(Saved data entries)
**********
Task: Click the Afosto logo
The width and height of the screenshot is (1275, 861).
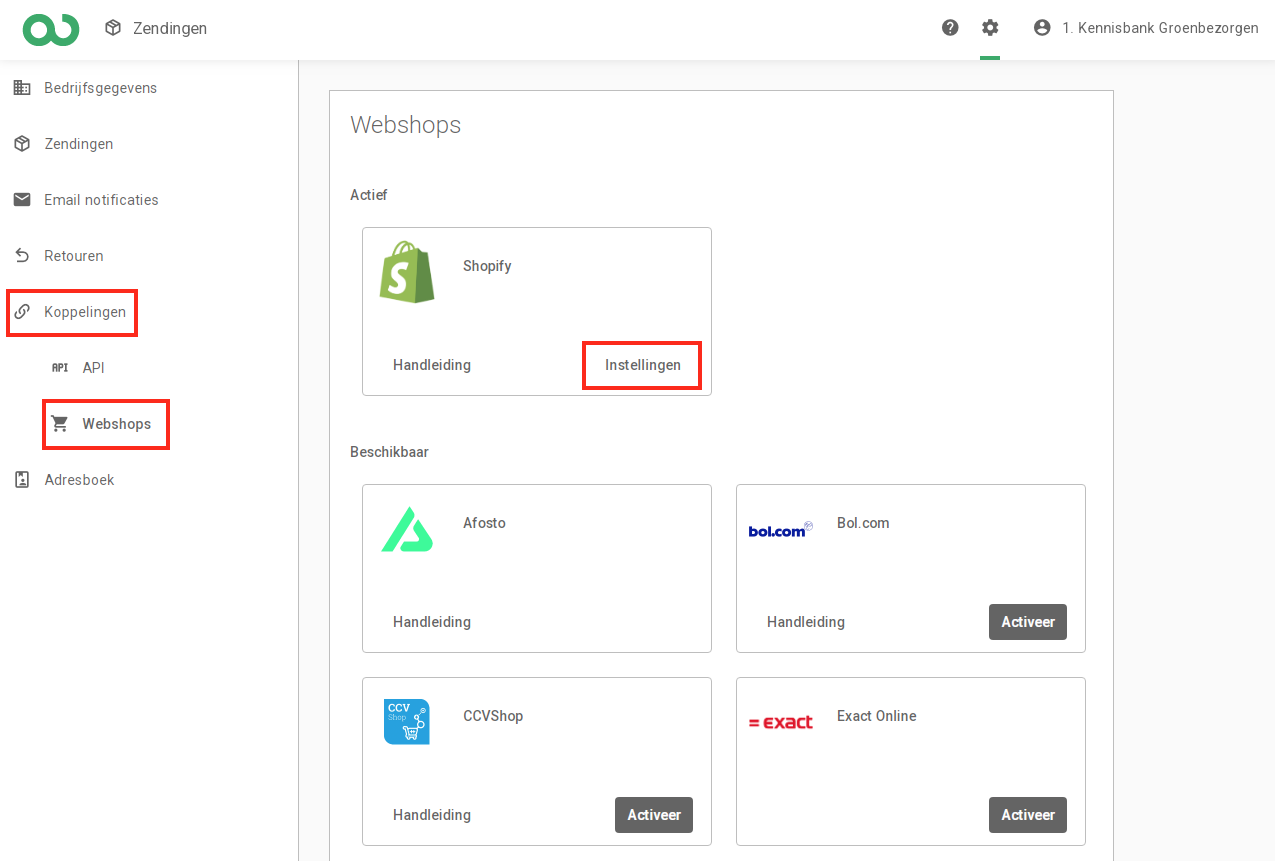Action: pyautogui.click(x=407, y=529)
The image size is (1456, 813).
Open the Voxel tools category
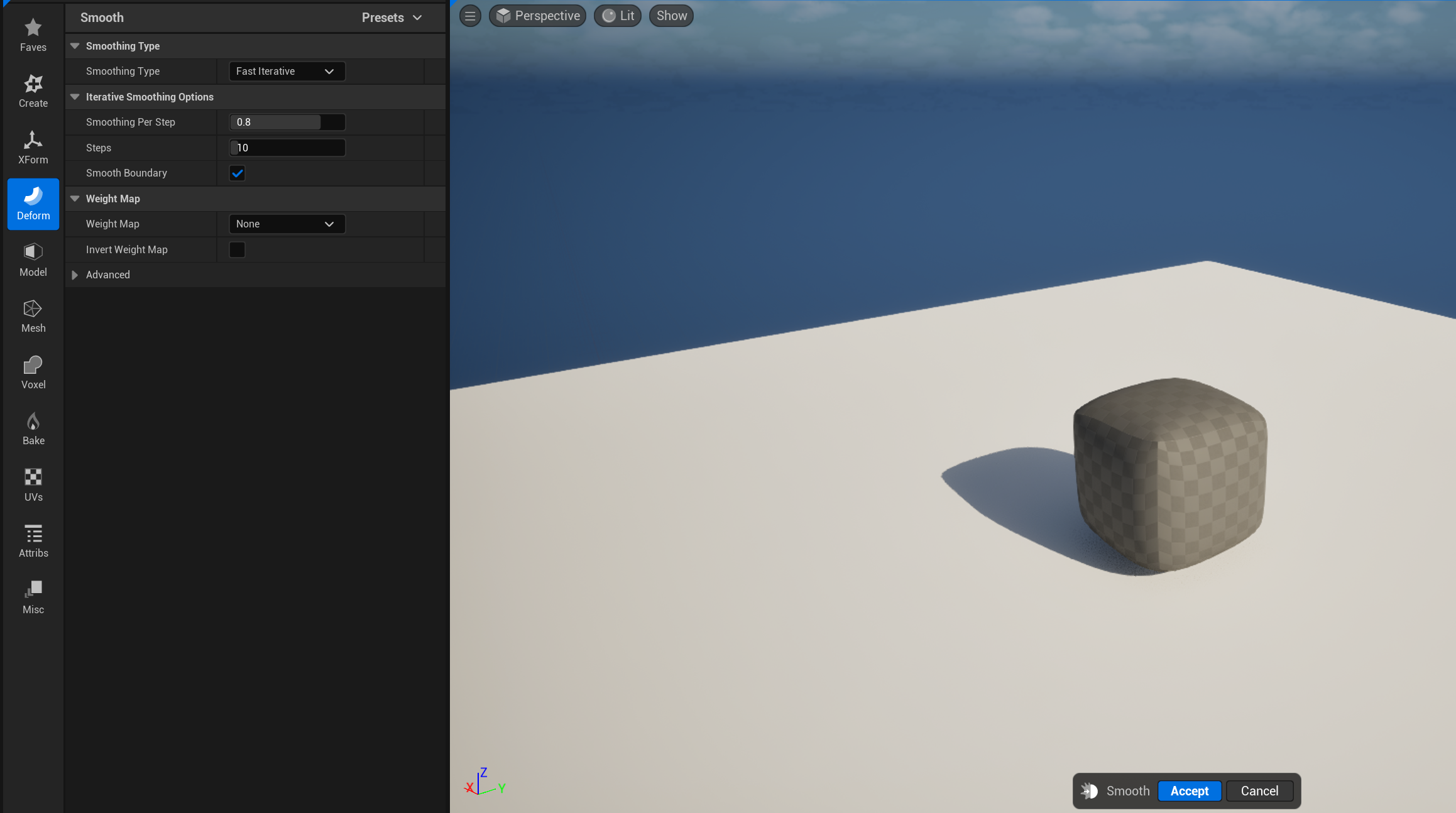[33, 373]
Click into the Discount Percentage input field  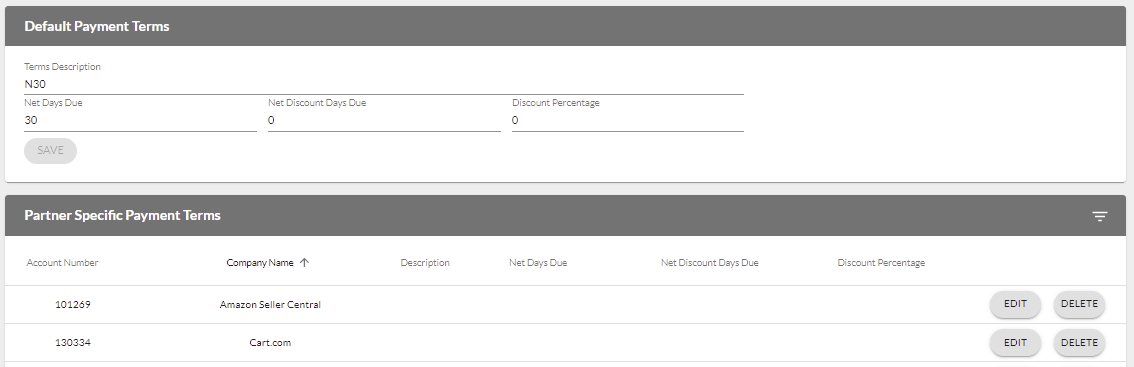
**********
### Directive:
Can you write out all the rows above again, requests included, but rescale each coordinate in the answers by 2.45 and round to whole numbers, halves up? Leave the pictures out.

### Written answer:
Task: Click the Afosto logo
The width and height of the screenshot is (1275, 861).
Action: pyautogui.click(x=997, y=1296)
The image size is (1456, 813).
Open the Voxel tools category
[81, 914]
Click into the Discount Percentage input field  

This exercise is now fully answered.